Data extracted from a collection:
──────

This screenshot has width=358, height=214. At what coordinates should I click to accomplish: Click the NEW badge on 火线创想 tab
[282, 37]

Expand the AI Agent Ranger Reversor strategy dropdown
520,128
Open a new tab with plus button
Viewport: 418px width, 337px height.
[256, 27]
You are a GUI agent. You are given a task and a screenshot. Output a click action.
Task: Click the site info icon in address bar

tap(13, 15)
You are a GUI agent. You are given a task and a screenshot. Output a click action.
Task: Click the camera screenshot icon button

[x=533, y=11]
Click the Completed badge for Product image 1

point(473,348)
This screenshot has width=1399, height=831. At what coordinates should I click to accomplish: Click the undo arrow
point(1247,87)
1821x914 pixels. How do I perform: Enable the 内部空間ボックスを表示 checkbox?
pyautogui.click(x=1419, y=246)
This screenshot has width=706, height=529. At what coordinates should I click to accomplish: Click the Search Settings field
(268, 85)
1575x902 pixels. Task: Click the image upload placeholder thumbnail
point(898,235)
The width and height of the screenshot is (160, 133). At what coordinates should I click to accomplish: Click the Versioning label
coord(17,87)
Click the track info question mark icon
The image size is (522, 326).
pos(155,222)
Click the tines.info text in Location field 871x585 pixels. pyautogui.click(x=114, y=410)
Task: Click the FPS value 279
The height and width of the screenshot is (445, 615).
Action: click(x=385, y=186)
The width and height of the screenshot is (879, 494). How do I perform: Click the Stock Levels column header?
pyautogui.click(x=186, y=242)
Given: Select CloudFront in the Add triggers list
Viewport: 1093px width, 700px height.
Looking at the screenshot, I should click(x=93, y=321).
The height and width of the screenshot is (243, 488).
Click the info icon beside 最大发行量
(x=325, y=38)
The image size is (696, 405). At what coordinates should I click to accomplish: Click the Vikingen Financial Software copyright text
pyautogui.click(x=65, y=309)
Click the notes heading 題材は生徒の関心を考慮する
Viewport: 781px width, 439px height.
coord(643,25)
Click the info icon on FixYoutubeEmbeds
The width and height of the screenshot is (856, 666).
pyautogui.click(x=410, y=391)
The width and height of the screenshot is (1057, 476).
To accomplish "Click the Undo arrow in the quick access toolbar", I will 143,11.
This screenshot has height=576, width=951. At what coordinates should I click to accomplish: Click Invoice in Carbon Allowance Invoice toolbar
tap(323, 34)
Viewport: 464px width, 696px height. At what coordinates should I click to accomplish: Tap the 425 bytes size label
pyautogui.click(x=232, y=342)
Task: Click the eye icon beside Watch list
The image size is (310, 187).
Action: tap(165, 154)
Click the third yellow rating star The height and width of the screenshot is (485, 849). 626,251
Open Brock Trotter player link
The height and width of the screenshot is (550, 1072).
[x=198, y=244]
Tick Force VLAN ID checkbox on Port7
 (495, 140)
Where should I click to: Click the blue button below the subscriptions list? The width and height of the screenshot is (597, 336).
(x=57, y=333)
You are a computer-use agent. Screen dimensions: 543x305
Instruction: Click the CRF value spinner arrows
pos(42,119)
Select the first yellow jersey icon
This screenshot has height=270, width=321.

──────

__Task goal__
Make a copy of each line in the records that has the word "yellow".

__Written answer__
Click the third yellow rating star The height and width of the screenshot is (485, 849). 626,251
Select the first yellow jersey icon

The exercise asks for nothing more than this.